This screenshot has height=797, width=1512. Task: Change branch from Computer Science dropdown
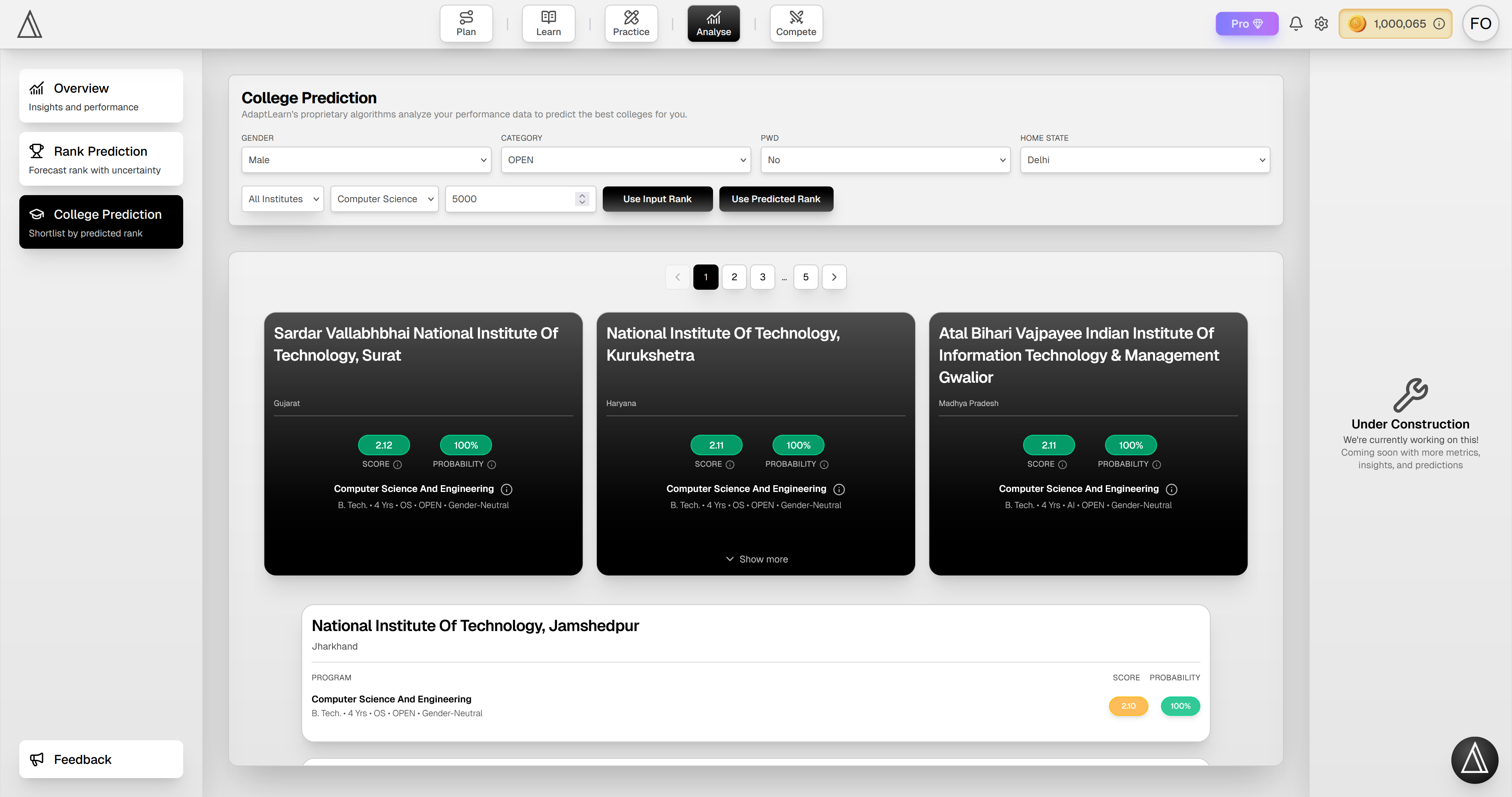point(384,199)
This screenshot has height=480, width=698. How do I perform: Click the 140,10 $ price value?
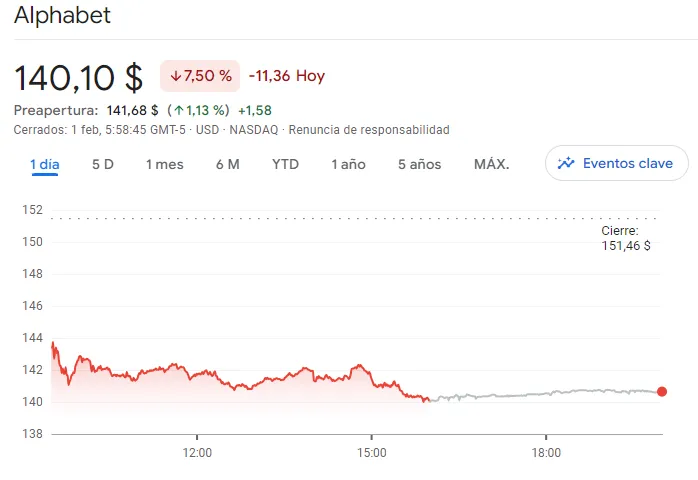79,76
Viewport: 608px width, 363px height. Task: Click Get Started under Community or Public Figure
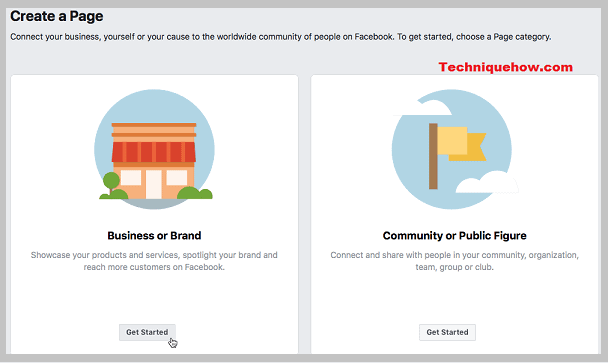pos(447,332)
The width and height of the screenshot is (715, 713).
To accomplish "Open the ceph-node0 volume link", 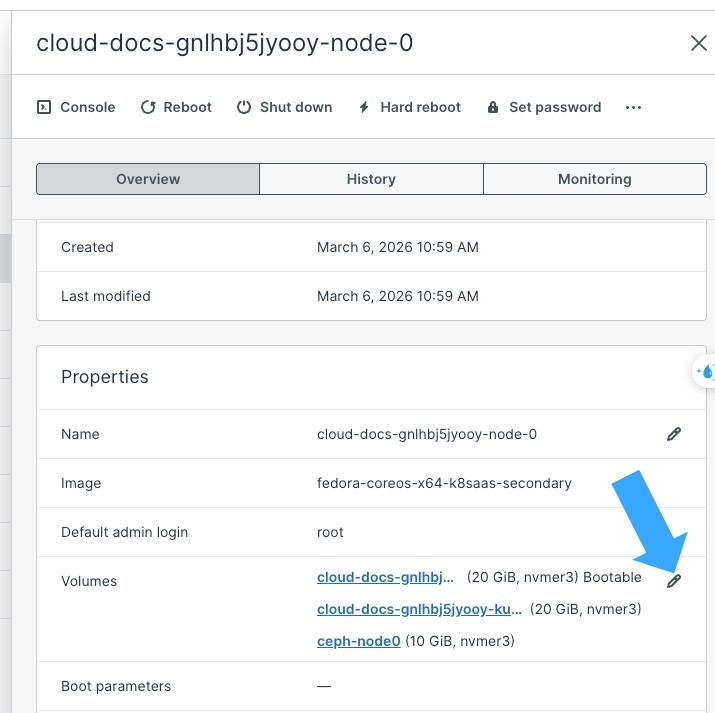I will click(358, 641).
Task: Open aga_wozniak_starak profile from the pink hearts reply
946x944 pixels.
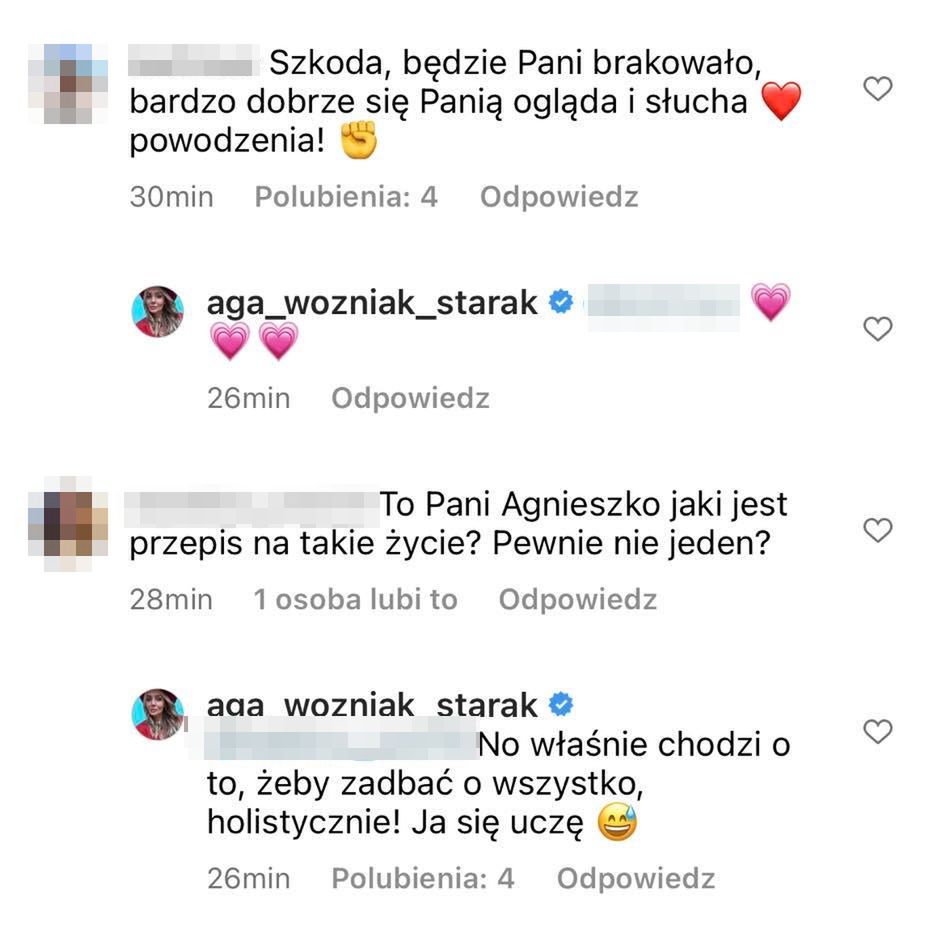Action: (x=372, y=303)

■ **Do this**: Print the listing above from its first line through the line containing "pos(447,332)", both ends included, without the pictures.

■ **Response to this exercise**:
This screenshot has height=797, width=1512. Task: Change branch from Computer Science dropdown
point(384,199)
This screenshot has height=480, width=698. How do I perform: Click the 140,10 $ price value?
79,76
Viewport: 608px width, 363px height. Task: Click Get Started under Community or Public Figure
pos(447,332)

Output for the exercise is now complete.